There have also been changes to how students are preparing for college.
“They are probably the fiercest advocates for wanting to come back,” said Amanda Escheman, the senior seminar teacher at Marysville High School. “They feel like they’ve missed out on everything.”
She said the students feel like they didn’t get as much help.
“They said they feel like they got less help and weren’t pushed as much to apply for scholarships and feel like they’re missing out on guidance,” Escheman said.
She said, however, students have strived to overcome that and counselors have been offering services virtually.
“The kids in my class get that help,” Escheman said. “... (Students) are calling counselors, emailing teachers for help. They’ve been self-advocating this year.
“It’s hard, normally they would be in class, I would help with essay prompts – that instant help is not there. There’s a little bit of lag time (if they email questions).”
Tina Tayloe, a River Valley High School counselor, said, generally, students would take the SAT in the spring of their junior year of high school, however, some schools have excused them because students weren’t able to take the test in person.
Escheman said advanced placement tests have also been modified.
“A good percentage (of students) do community college and then with the Promise Grant that has been happening, they get the first two years free if they complete the FAFSA,” Tayloe said.
She said she expects a number of students will go to community college and she’s seen about the same amount going to four-year schools amid the pandemic.
Escheman said she has a handful of students who have decided that if college was going to be fully online, they would do something else – for example, some are going to trade schools, going into the military or going to a junior college instead of a four-year.
“We just continue to educate students on those links (such as where to find information on colleges and applications) and the deadlines,” Tayloe said. “We do a lot of Google Meets with them, or Zoom meetings, so students can make an appointment … All of the counselors have their own Google Classroom so we can post information and keep them informed.”
Esheman said counselors at the high school are also utilizing Google Classroom so students can find information on things like the FAFSA, virtual workshops or applying to junior colleges.
“Our counselors are doing a marvelous job,” she said. “... They try to do everything they would in person in a virtual format.
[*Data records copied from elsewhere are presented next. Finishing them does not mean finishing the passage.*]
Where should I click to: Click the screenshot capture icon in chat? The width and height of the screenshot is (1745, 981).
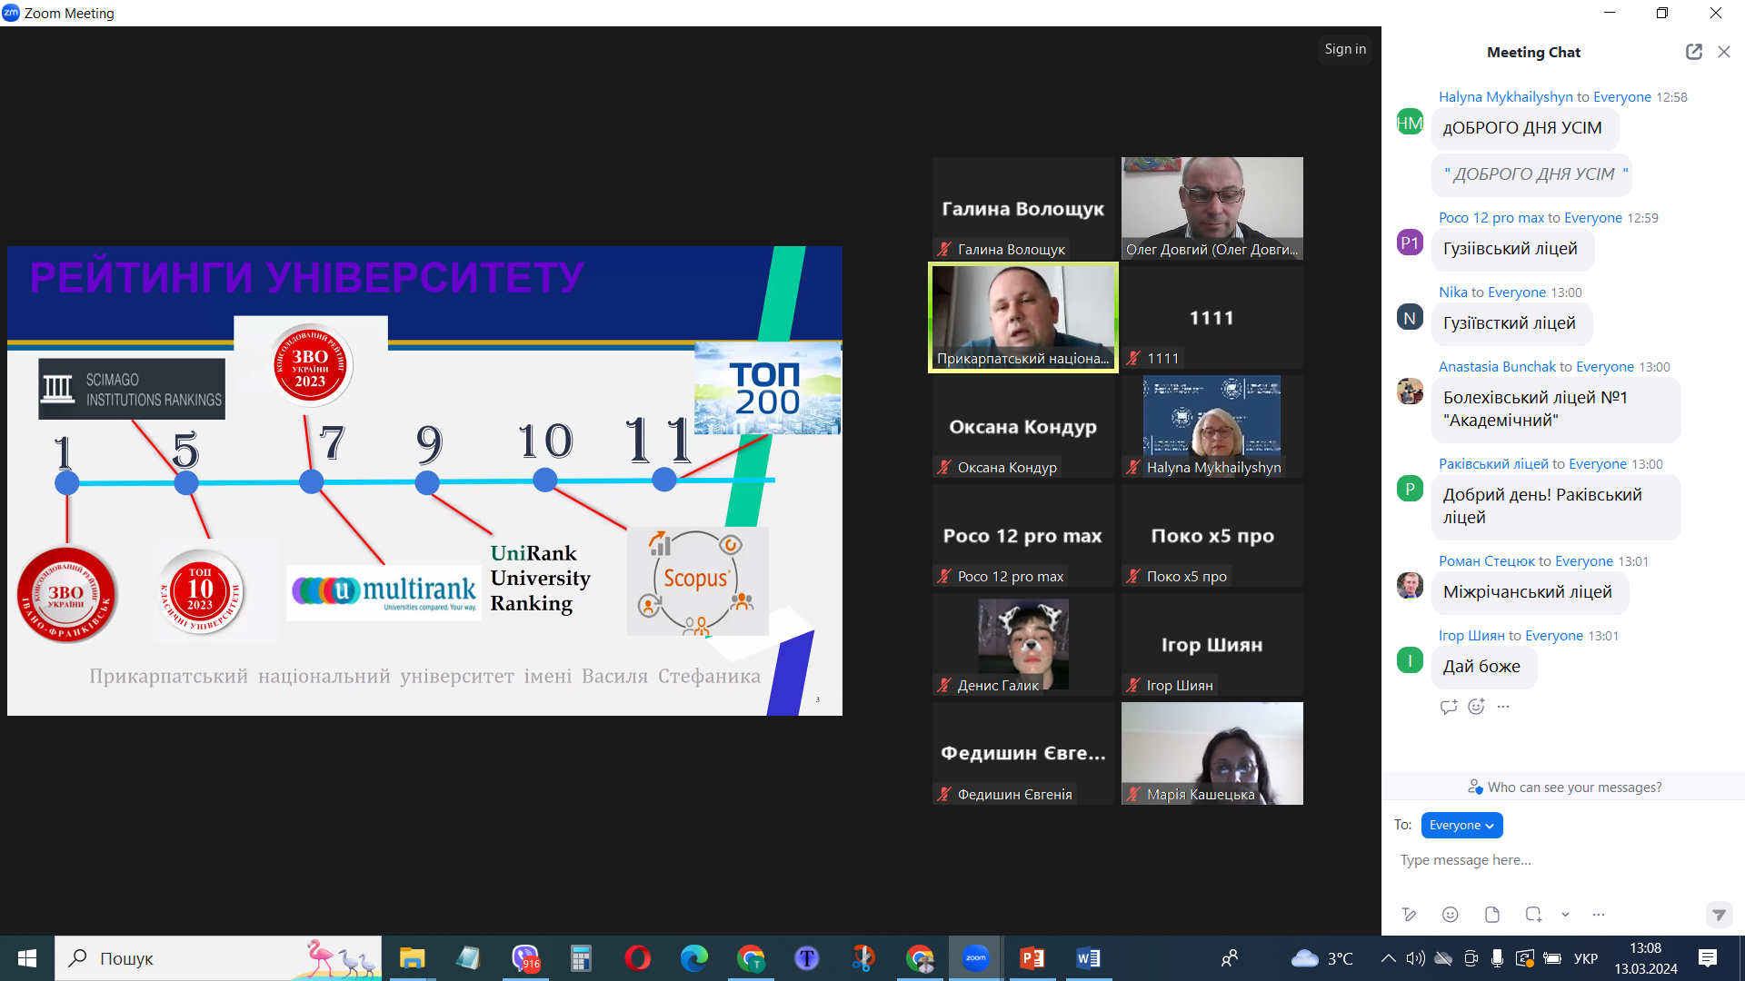[x=1533, y=915]
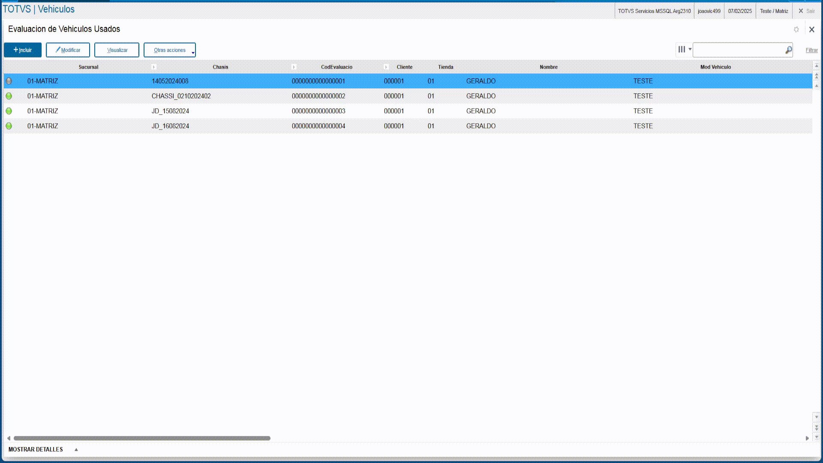Expand MOSTRAR DETALLES panel arrow
The image size is (823, 463).
pyautogui.click(x=76, y=450)
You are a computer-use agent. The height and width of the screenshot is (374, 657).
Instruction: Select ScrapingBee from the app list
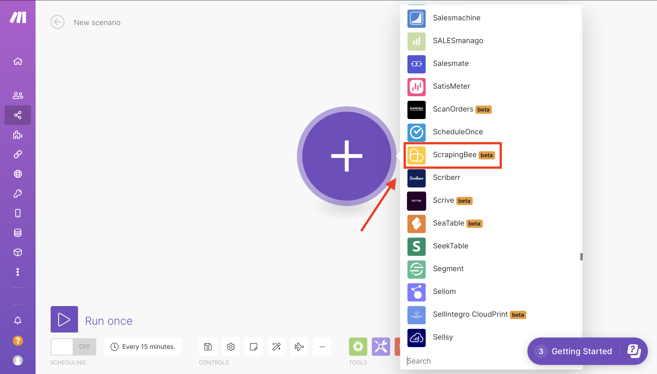(x=456, y=155)
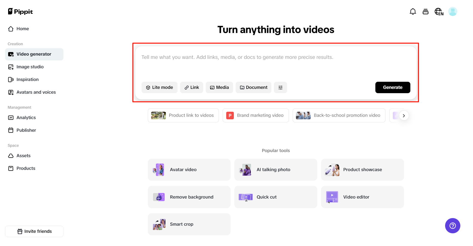Screen dimensions: 473x246
Task: Change language with the EN globe selector
Action: coord(439,11)
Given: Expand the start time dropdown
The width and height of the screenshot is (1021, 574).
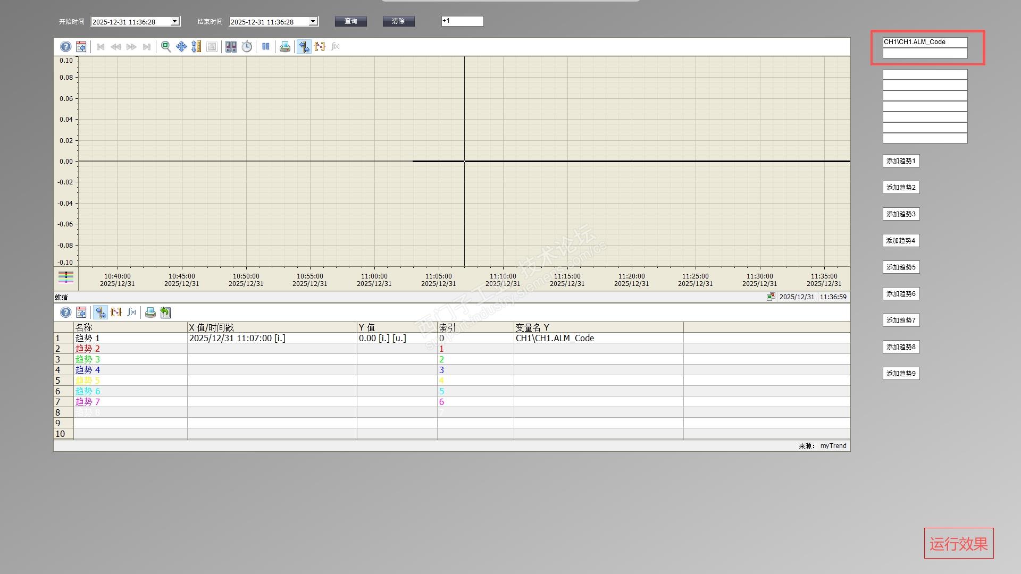Looking at the screenshot, I should click(x=174, y=22).
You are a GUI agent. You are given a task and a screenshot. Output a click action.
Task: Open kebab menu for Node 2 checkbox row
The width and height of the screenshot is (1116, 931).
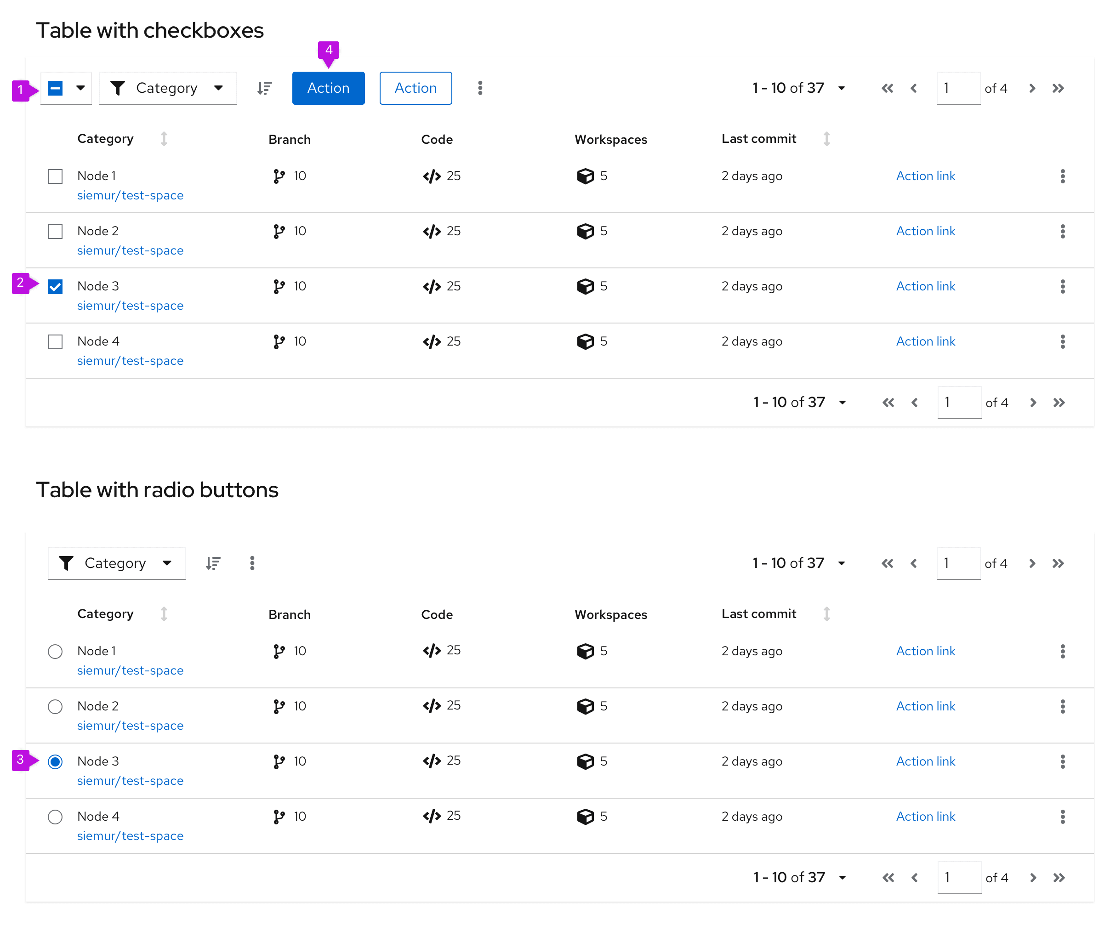[x=1062, y=231]
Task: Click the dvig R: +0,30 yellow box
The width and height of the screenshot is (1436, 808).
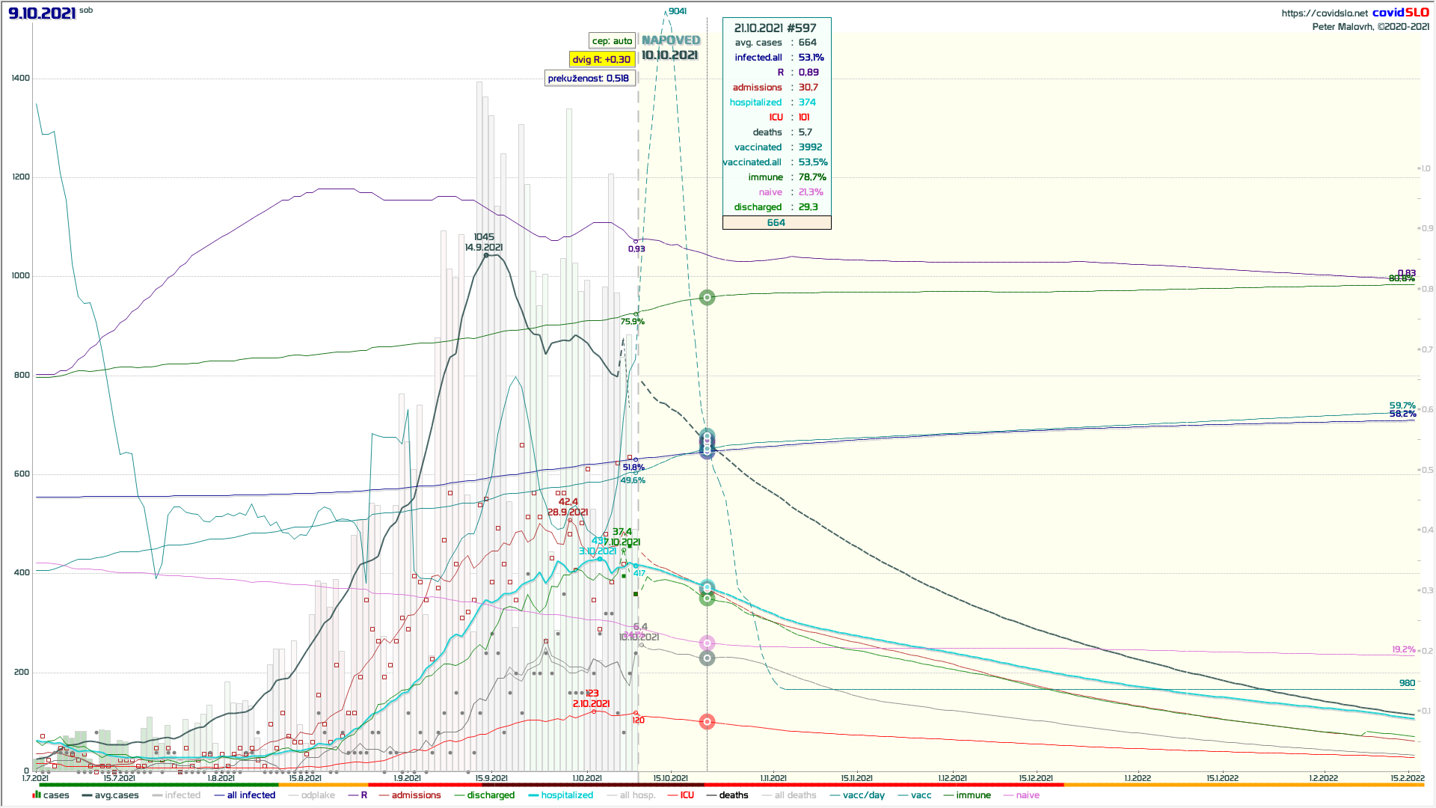Action: (x=601, y=59)
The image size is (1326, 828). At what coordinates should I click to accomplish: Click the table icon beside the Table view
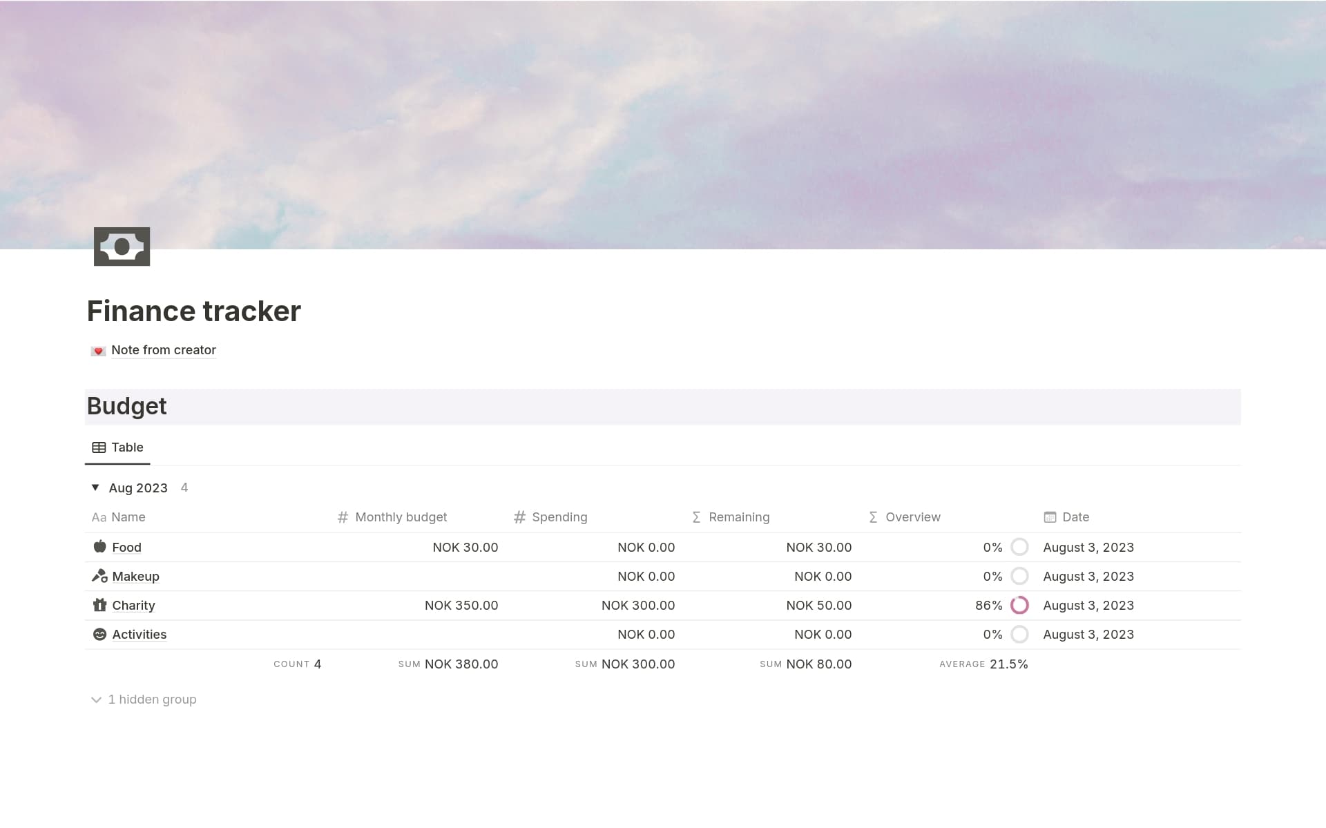pos(99,447)
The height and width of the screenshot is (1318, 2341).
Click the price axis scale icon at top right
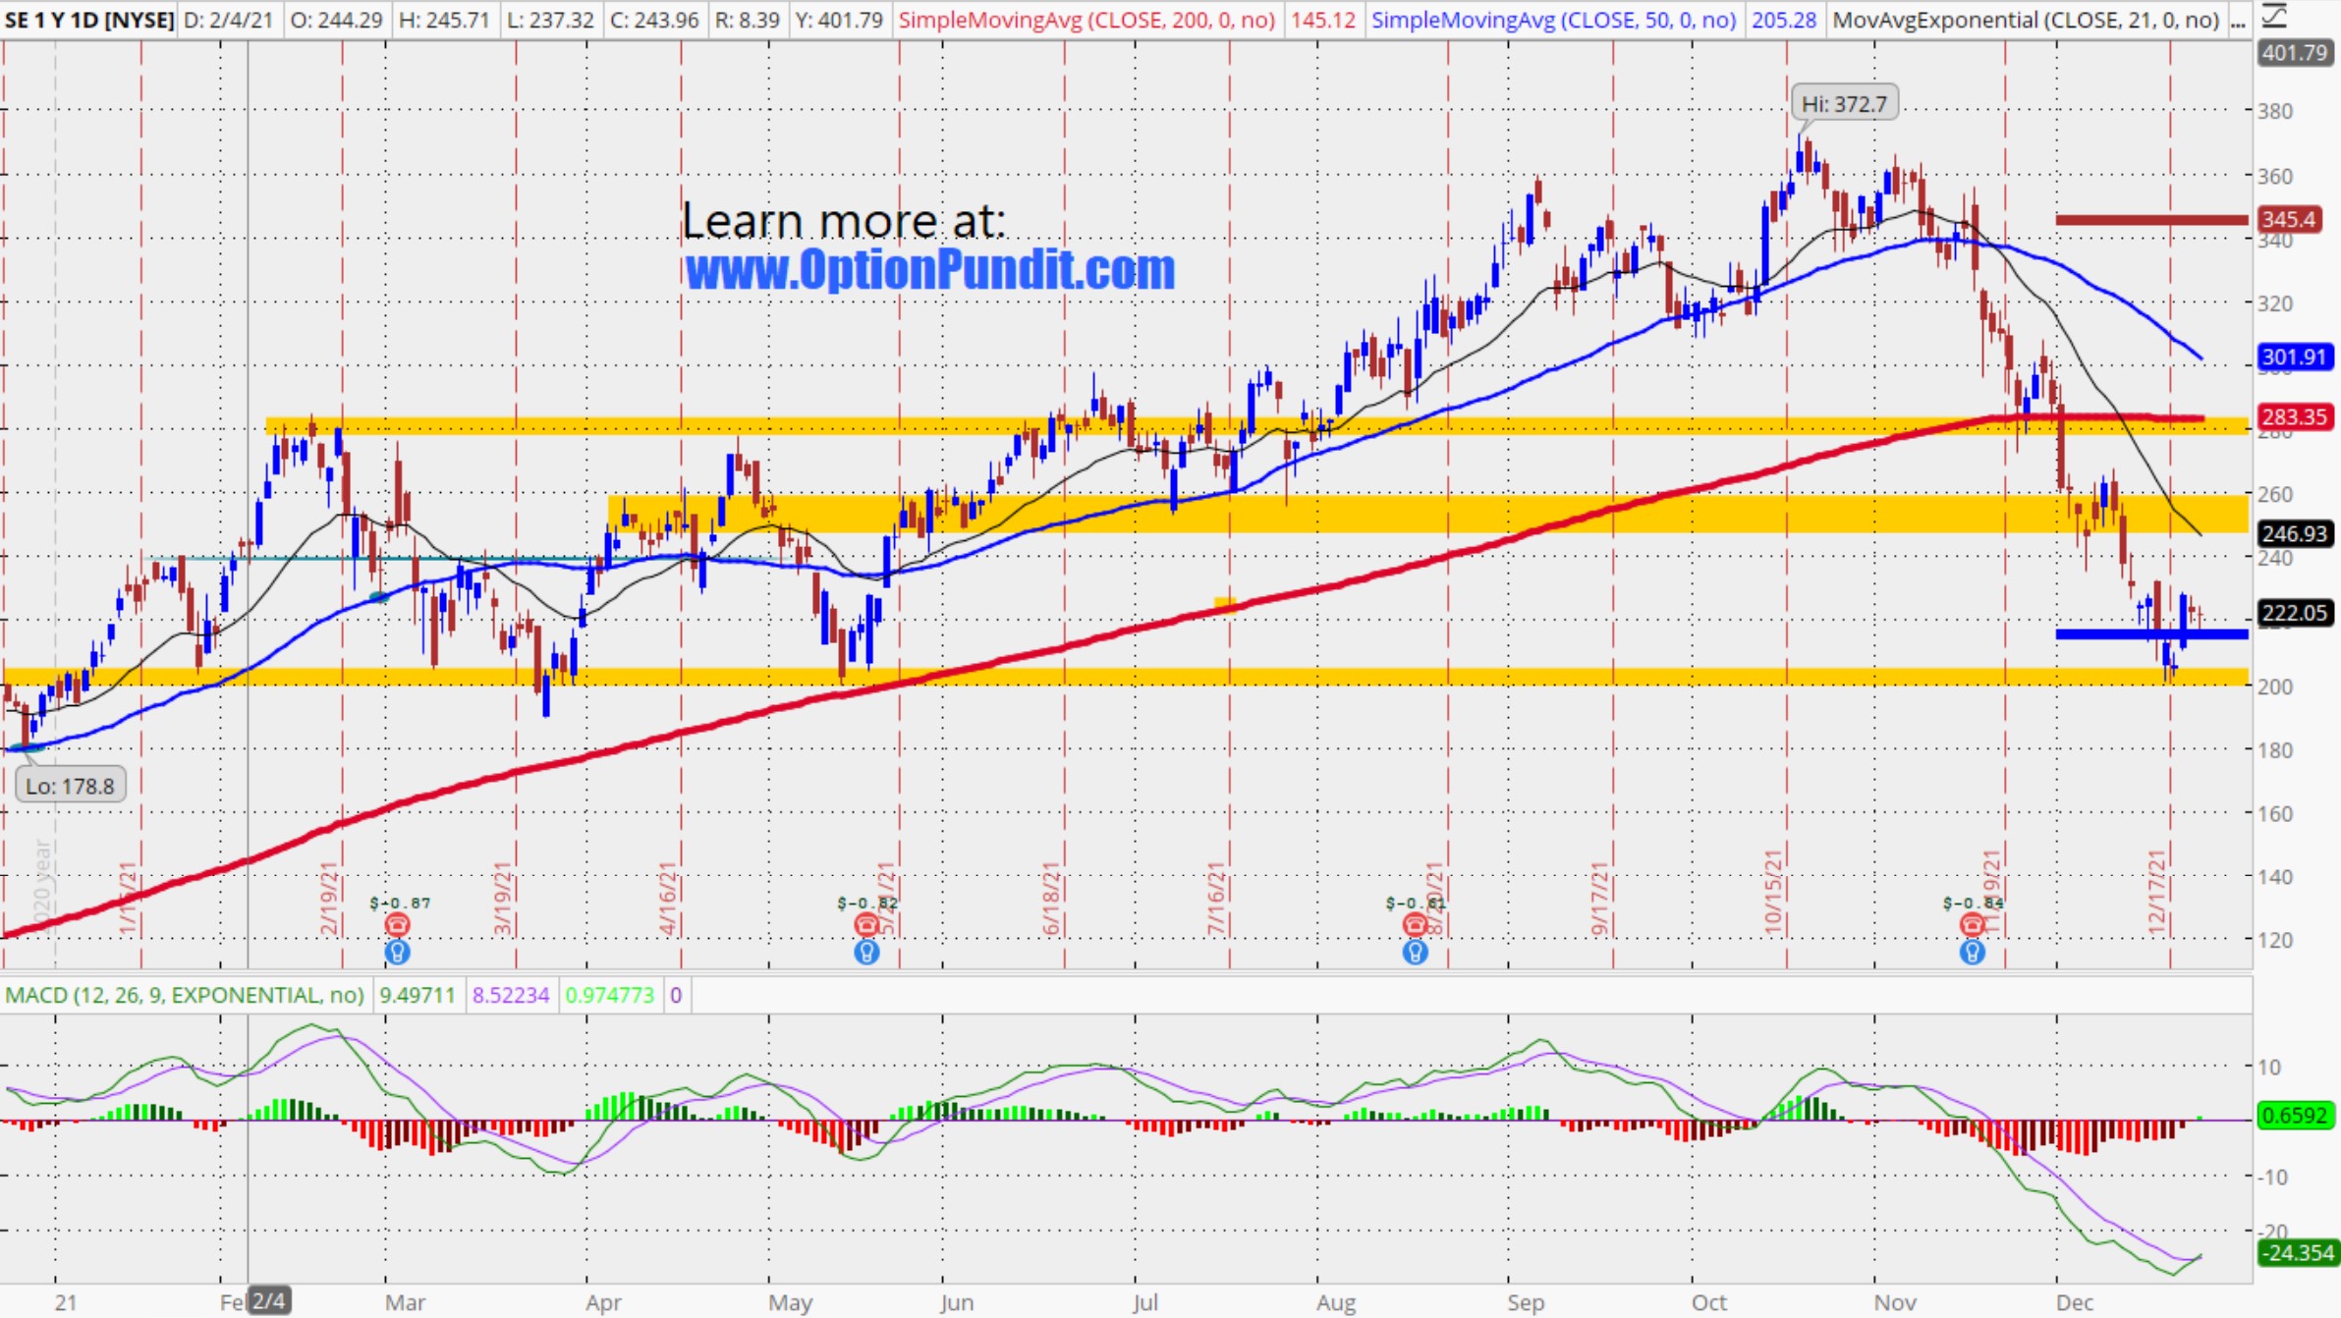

It’s not a perfect system, (but) our counselors do a wonderful time. I know that a lot of colleges offer help to students who are having a hard time.”
Escheman said amid distance learning, speakers have also been able to talk to students virtually.
“We had a great opportunity this year, we normally don’t get a lot of college speakers to come (to the classroom),” Escheman said. “This year, my students were able to actually talk to like 15 different schools that they were able to sit in on and talk to counselors and ask questions and get a feel for the (school).”
Jeremy Brown, dean of student success and institutional effectiveness at Yuba College, said they’re still offering some in-person support – such as help with registration and applications.
“(We’re) working closer with high school districts to do outreach and get to students and help,” Brown said.
He said there are also fully online services with student peers and staff to help with the process as well.
“We’re seeing a lot of students who are waiting it out to see if we come back to campus fully,” Brown said. “We’ve seen a decline in new student enrollment.”
He said the college is hoping to offer more in-person classes and services soon but it depends on the COVID-19 situation.
As far as the online application, he said they have tried to clean up the process, provide information upfront and more.
Brown said people can access the student services section of the Yuba College website to learn more about how to access services – yc.yccd.edu/.
“I would just like to let students know that we are here, we want to help them succeed and our faculty and staff are eager to work with them,” Brown said.